Tuesday, November 21, 2017

CIOs as “Chief Innovation Officer”: Three Management in Innovation Management

Innovation is not serendipity. There is the multitude of management disciplines to get it right.

The definition of innovation is simple, it is about transforming novel idea and achieving its business value. It is about gaining benefit by doing something different. Innovations in the digital era are coming at seemingly much fast space, with changes and potential disruptions, and therefore, innovation management also becomes more complex and dynamic. Here are three management disciplines in innovation management.


Observation Management: Today’s business become hyper-competitive and super-complex, and the world has also become more interconnected and interdependent than ever. The first step for innovation is always observation, following by questioning, experimenting, and networking. The progressive enterprise needs to learn and grow through observation; by observation, you recognize the pattern, by observation, you connect the things; by observation, you associate the best services cross the industrial or geographic boundary. The "Observing" phase is all about the 'sensors' that you can deploy. There are three stages of “Observation”: The best observations come from staying still and trying to understand what you're observing is all about. Secondly, what you see depends very much on what you are familiar with and on the parading, your personal perception. Thirdly, cognitive science confirms that what you see depends very much on your goals and on what you concentrate on given the limited amount of working memory available. Before taking actions, start a deep observation to understand your business, and assess the business stage in an innovation life cycle of the business. To fuel innovation, staying a novice of some sort, keep fresh eyes, with the beginner’s mind, to observe deeper: By observing the industry and emerging technology trend, the business can adjust the strategy, capture the business innovation opportunities, set the right priority to strike the right balance of functioning well today and prepare for the future. By observing people - either customers or employees deeper, the business can understand their pain points, and figure out how to provide innovative products/services to delight them. Therefore, observation is not just some “nice to have” activities, but needs to become the digital management discipline which can fuel innovation.

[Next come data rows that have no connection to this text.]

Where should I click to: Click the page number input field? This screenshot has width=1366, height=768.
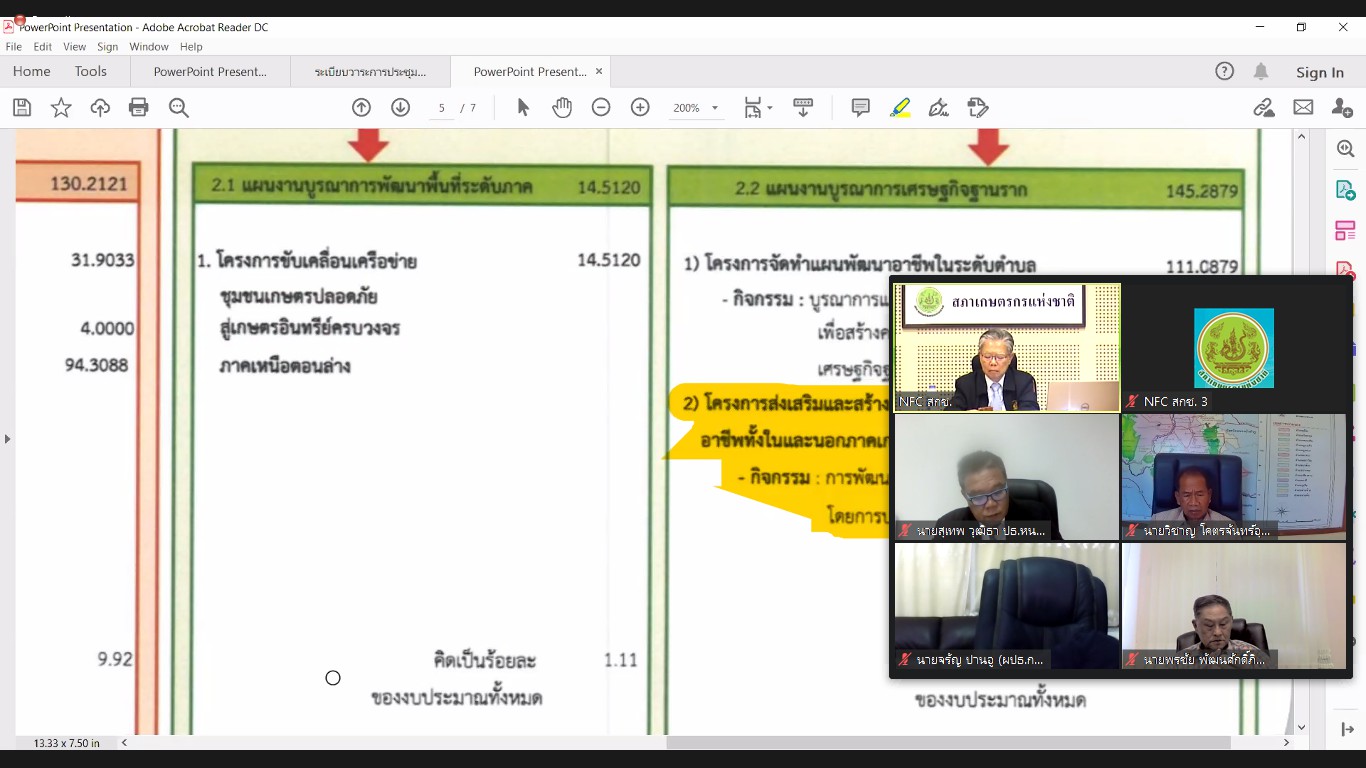click(x=441, y=108)
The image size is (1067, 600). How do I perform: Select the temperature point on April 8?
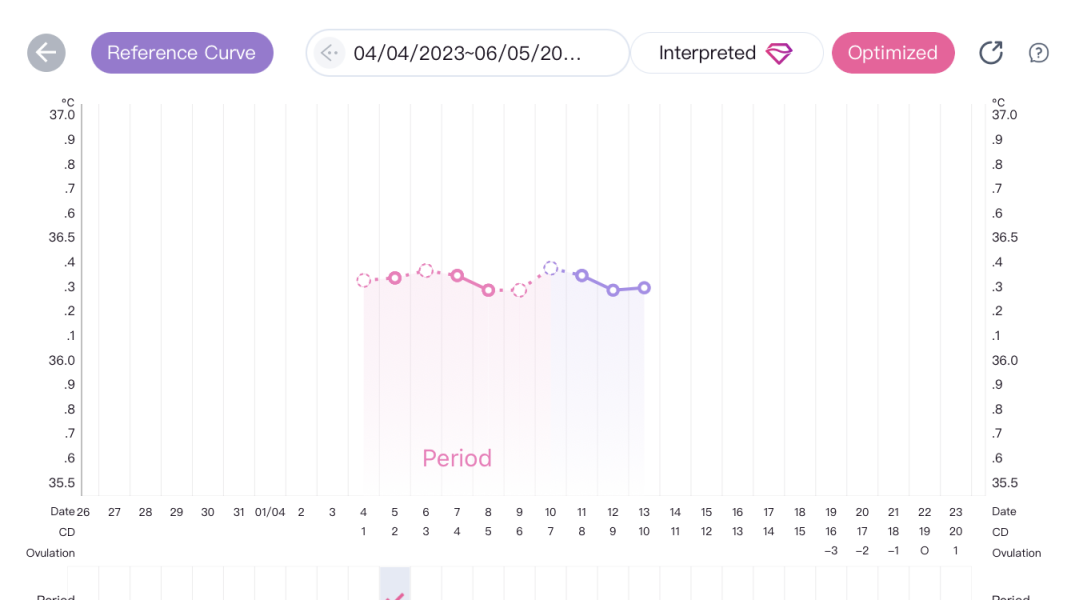coord(488,290)
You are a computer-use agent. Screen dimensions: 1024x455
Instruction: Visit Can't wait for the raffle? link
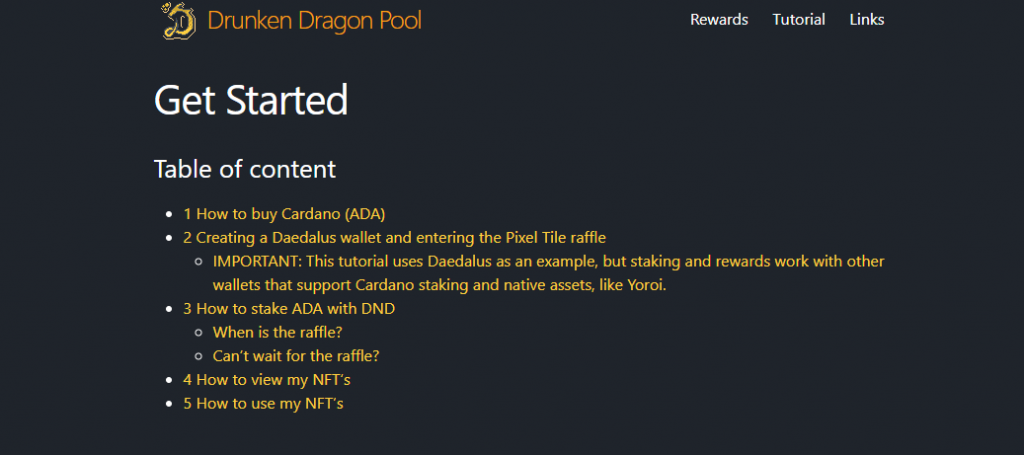[x=296, y=356]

Resource Management: Organizations have limited resources, many businesses took a big bite of resource to keep the lights on, only left very little for doing innovation. Thus, resource management becomes an important management discipline to improve innovation effectiveness and efficiency. In fact, the essence of innovation is about how to manage people, assets, and resource to meet the business goals for innovation. You need to make sure the right people are put in the right position with the right talent to manage innovation. You need to make sure the management is forward-looking enough for “doing more with innovation.” The resource is assigned scientifically, to make sure that your company has a steady flow of fresh ideas floating in your innovation pipeline, and you need a methodological platform that allows you to do that in an efficient way. Innovation needs to be the collective habit of the business, you have to live it and breathe it every day, otherwise, you don’t feel accomplished. Innovation is a management process and business competency. It requires much more time, energy, passion, courage, experimentation, retreat, and reflection to get clear and focused on the innovative idea, business model, process or solution, and to then enact, embody and execute in a disciplined way.


Metrics Management: You can only manage what you measure. There is no exception for innovation. Thus, metrics management is a crucial component of innovation management. Metrics provide feedback. Metrics are part of transparent visual management allowing pulling all resources for orchestrating innovation. It’s important to set guidelines for developing customized innovation metrics. Normally organizations look for metrics for measuring business results generated by innovation efforts. There are good reasons to focus on top line vs bottom line benefit from innovation. You choose the Key Performance Indicators by deciding which are seen as critical to making progress in order to deliver more innovations. Often, poor-defined metrics can mislead, create the other layer of complications, cause confusion or suck the energy. Innovation performance indicators need to focus on measuring quality, quantity, time, cost, revenue growth, profit improvement, margin targets, product variety for stability, turnover, shareholder/owner return and talent sustainability, etc.


Innovation means something new and valuable. Innovation is relative and has a context. But innovation is not serendipity. There is the multitude of management disciplines to get it right. Innovation Management needs to take a balanced approach to provide maximal freedom for ideators, and then set straightforward process for converting an idea into an implementable innovation, to achieve its commercial value and bring high-performance business results.